Tomó un sorbo de cerveza.

Una extraña burbuja naranja apareció sobre el tejado a dos aguas de la casa de enfrente. Se transformó lentamente en un globo de aire caliente y flotó hacia el oeste por detrás de las ramas del cerezo. Apareció un segundo globo, rojo esta vez, con la forma de un extintor gigantesco. Uno por uno, el cielo se llenó de globos.

Jamie exhaló una pequeña bocanada de humo y la observó alejarse hacia un lado, manteniendo su forma hasta derramarse sobre la parte superior de la barbacoa.

La vida era prácticamente perfecta. Tenía ese piso. Tenía el jardín. Con una dama anciana de precaria salud a la izquierda. Unos cristianos a la derecha (uno podía decir lo que quisiera de los cristianos, pero no cantaban al estilo tirolés cuando follaban como los alemanes que habían vivido ahí antes). Gimnasio martes y jueves, Tony tres noches por semana.

Le dio otra calada al cigarrillo.

Se oía cantar a un pájaro, además del reggae. A los diez habría reconocido de qué especie era. Ahora no tenía ni idea. Pero no importaba. Era un buen sonido. Natural. Relajante.

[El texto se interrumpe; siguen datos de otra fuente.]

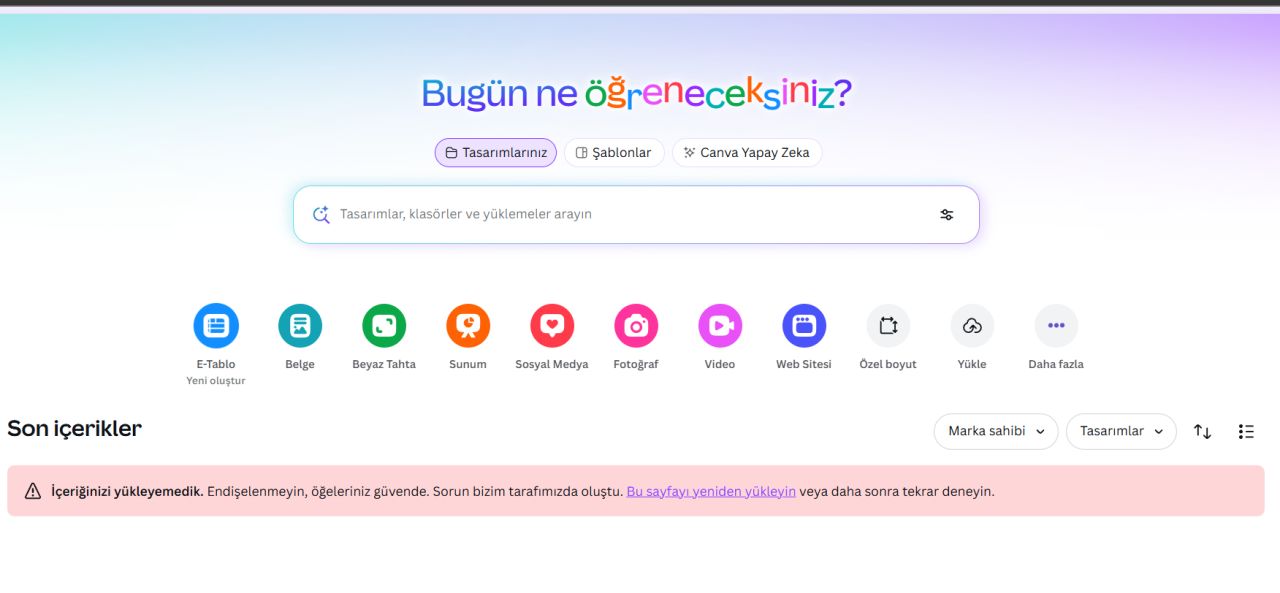Open the sort order arrows menu
Image resolution: width=1280 pixels, height=593 pixels.
coord(1202,431)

Tony estaría ahí en media hora. Irían a comer algo al Carpenter’s. A la vuelta pararían en Blockbuster para coger un DVD. Si Tony no estaba muy reventado, quizá echarían un polvo.

En un jardín cercano un niño daba pelotazos contra una pared. Chas. Chas. Chas.

Todo parecía suspendido en alguna clase de equilibrio. Estaba claro que alguien iba a aparecer y fastidiarlo, porque eso era lo que hacía la gente. Pero de momento…

Sintió una punzada de hambre y se preguntó si quedarían Pringles. Se levantó y entró en la casa.